• **WRITTEN EXERCISE**
Rewrite the data below, replacing every "Identify the location of" with "Find the position of" and leaving everything else unchanged.

──────── DATA FOR THE TASK ────────

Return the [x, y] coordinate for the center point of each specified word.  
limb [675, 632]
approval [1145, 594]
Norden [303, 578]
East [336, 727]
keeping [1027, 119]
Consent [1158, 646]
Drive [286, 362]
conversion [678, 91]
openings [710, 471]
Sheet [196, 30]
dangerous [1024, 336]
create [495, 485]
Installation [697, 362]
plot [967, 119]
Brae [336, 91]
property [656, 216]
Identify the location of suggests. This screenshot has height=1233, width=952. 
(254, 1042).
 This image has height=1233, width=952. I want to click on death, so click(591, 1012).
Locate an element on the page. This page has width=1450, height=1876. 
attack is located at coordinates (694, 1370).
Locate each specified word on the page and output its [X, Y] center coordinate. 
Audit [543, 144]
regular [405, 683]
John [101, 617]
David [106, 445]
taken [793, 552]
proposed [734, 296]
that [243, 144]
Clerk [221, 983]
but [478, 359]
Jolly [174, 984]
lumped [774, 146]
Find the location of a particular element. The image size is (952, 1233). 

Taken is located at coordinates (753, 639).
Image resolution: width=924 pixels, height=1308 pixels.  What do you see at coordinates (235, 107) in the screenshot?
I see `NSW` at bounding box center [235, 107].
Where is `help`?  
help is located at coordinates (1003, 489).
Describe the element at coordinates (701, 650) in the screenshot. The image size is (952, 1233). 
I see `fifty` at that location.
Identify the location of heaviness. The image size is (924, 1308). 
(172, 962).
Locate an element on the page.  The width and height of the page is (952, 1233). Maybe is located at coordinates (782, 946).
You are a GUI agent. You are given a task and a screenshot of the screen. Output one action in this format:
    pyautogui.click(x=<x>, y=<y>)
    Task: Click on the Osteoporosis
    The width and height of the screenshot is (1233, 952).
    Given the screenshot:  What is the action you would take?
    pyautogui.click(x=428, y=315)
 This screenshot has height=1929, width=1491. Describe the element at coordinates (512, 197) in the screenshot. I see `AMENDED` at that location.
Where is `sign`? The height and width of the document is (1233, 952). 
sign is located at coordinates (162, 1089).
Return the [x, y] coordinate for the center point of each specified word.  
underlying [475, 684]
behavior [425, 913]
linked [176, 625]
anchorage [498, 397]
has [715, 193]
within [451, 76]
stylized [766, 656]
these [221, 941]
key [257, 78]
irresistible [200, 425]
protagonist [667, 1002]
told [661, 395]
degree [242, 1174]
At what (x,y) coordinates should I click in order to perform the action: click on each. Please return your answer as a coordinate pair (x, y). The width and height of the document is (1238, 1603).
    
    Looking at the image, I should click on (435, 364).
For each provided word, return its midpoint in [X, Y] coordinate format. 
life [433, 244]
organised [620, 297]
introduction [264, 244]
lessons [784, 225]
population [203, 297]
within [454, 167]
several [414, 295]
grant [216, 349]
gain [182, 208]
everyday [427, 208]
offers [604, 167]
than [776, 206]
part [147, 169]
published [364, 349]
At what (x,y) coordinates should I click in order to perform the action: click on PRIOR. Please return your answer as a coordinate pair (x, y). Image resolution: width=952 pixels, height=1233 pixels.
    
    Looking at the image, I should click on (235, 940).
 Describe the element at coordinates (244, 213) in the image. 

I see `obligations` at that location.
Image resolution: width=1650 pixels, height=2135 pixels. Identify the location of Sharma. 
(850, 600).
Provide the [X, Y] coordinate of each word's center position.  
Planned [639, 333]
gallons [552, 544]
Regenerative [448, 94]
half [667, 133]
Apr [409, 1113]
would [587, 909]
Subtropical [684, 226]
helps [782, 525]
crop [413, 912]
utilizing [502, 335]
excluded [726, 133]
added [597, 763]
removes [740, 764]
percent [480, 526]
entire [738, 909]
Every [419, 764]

────────

• **THE COMPLETED TASK**
Return the [x, y] coordinate for the center point of each specified word.  
limb [675, 632]
approval [1145, 594]
Norden [303, 578]
East [336, 727]
keeping [1027, 119]
Consent [1158, 646]
Drive [286, 362]
conversion [678, 91]
openings [710, 471]
Sheet [196, 30]
dangerous [1024, 336]
create [495, 485]
Installation [697, 362]
plot [967, 119]
Brae [336, 91]
property [656, 216]
Find the position of suggests. This screenshot has height=1233, width=952. 
(254, 1042).
 This image has height=1233, width=952. I want to click on death, so click(591, 1012).
Locate an element on the page. This page has width=1450, height=1876. 
attack is located at coordinates (694, 1370).
Locate each specified word on the page and output its [X, Y] center coordinate. 
Audit [543, 144]
regular [405, 683]
John [101, 617]
David [106, 445]
taken [793, 552]
proposed [734, 296]
that [243, 144]
Clerk [221, 983]
but [478, 359]
Jolly [174, 984]
lumped [774, 146]
Find the location of a particular element. The image size is (952, 1233). 

Taken is located at coordinates (753, 639).
Image resolution: width=924 pixels, height=1308 pixels.  What do you see at coordinates (235, 107) in the screenshot?
I see `NSW` at bounding box center [235, 107].
Where is `help`?  
help is located at coordinates (1003, 489).
Describe the element at coordinates (701, 650) in the screenshot. The image size is (952, 1233). 
I see `fifty` at that location.
Find the position of heaviness. The image size is (924, 1308). 
(172, 962).
Locate an element on the page.  The width and height of the page is (952, 1233). Maybe is located at coordinates (782, 946).
You are a GUI agent. You are given a task and a screenshot of the screen. Output one action in this format:
    pyautogui.click(x=<x>, y=<y>)
    Task: Click on the Osteoporosis
    The width and height of the screenshot is (1233, 952).
    Given the screenshot:  What is the action you would take?
    pyautogui.click(x=428, y=315)
 This screenshot has height=1929, width=1491. Describe the element at coordinates (512, 197) in the screenshot. I see `AMENDED` at that location.
Where is `sign`? The height and width of the document is (1233, 952). 
sign is located at coordinates (162, 1089).
Return the [x, y] coordinate for the center point of each specified word.  
underlying [475, 684]
behavior [425, 913]
linked [176, 625]
anchorage [498, 397]
has [715, 193]
within [451, 76]
stylized [766, 656]
these [221, 941]
key [257, 78]
irresistible [200, 425]
protagonist [667, 1002]
told [661, 395]
degree [242, 1174]
At what (x,y) coordinates should I click in order to perform the action: click on each. Please return your answer as a coordinate pair (x, y). The width and height of the document is (1238, 1603).
    
    Looking at the image, I should click on (435, 364).
For each provided word, return its midpoint in [X, Y] coordinate format. 
life [433, 244]
organised [620, 297]
introduction [264, 244]
lessons [784, 225]
population [203, 297]
within [454, 167]
several [414, 295]
grant [216, 349]
gain [182, 208]
everyday [427, 208]
offers [604, 167]
than [776, 206]
part [147, 169]
published [364, 349]
At what (x,y) coordinates should I click in order to perform the action: click on PRIOR. Please return your answer as a coordinate pair (x, y). Image resolution: width=952 pixels, height=1233 pixels.
    
    Looking at the image, I should click on (235, 940).
 Describe the element at coordinates (244, 213) in the image. 

I see `obligations` at that location.
Image resolution: width=1650 pixels, height=2135 pixels. Find the position of Sharma. 
(850, 600).
Provide the [X, Y] coordinate of each word's center position.  
Planned [639, 333]
gallons [552, 544]
Regenerative [448, 94]
half [667, 133]
Apr [409, 1113]
would [587, 909]
Subtropical [684, 226]
helps [782, 525]
crop [413, 912]
utilizing [502, 335]
excluded [726, 133]
added [597, 763]
removes [740, 764]
percent [480, 526]
entire [738, 909]
Every [419, 764]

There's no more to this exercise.